EIN Findelkind Luke ist ein Ort (ursprünglich eine Luke in der Klostermauer), an dem a Mutter Haare (unerwünscht) Kind zurücklassen kann, danach landet es in einer Pflegefamilie oder Waisenhaus.

In der westlichen Welt sind diese Räume sehr selten, aber in großen Städten in armen Ländern sind sie häufiger. Frauen werden hier häufiger ungewollt schwanger (zum Beispiel aufgrund schlechter Information und Nichtverfügbarkeit von Verhütungsmittel). Oft landeten ungewollte Kinder auf der Straße. Die Fensterläden wurden als Reaktion auf die schlechten Bedingungen, unter denen diese Kinder lebten, und zur Verhinderung von Kindsmorden gesetzt.

Die neueste Entwicklung

1999 auf private Initiative in Hamburg eine Findelrutschenanlage, die bald in zahlreichen anderen deutschen und europäischen Städten folgte.

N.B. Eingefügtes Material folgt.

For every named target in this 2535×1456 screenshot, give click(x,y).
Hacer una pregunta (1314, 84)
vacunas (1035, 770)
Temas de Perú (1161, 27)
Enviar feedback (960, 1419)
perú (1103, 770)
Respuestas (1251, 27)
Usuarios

Im Borgerhout (Antwerpen) nahm die vs. w.Mütter für Mütter eine ähnliche Initiative im Jahr 2000, nicht ohne inhaltliche Diskussion, die aber auch politisch von Politikern der Vlaams Belang (damals "Vlaams Blok") unterstützte diese Initiative ausdrücklich.Am 17. November 2007 wurde zum ersten Mal ein Baby im Schuppen in Borgerhout ausgesetzt. Das gesunde Kind hieß Thomas Nicolaas De Kleine.[1]

Der Name der Findelkinder wird nach der Adoption geändert.

Die Findlingsrutsche befindet sich in der Helmstraat 93 in Borgerhout.

Externer Link

Siehe die Kategorie Babyklappen von Wikimedia Commons für Mediendateien zu diesem Thema.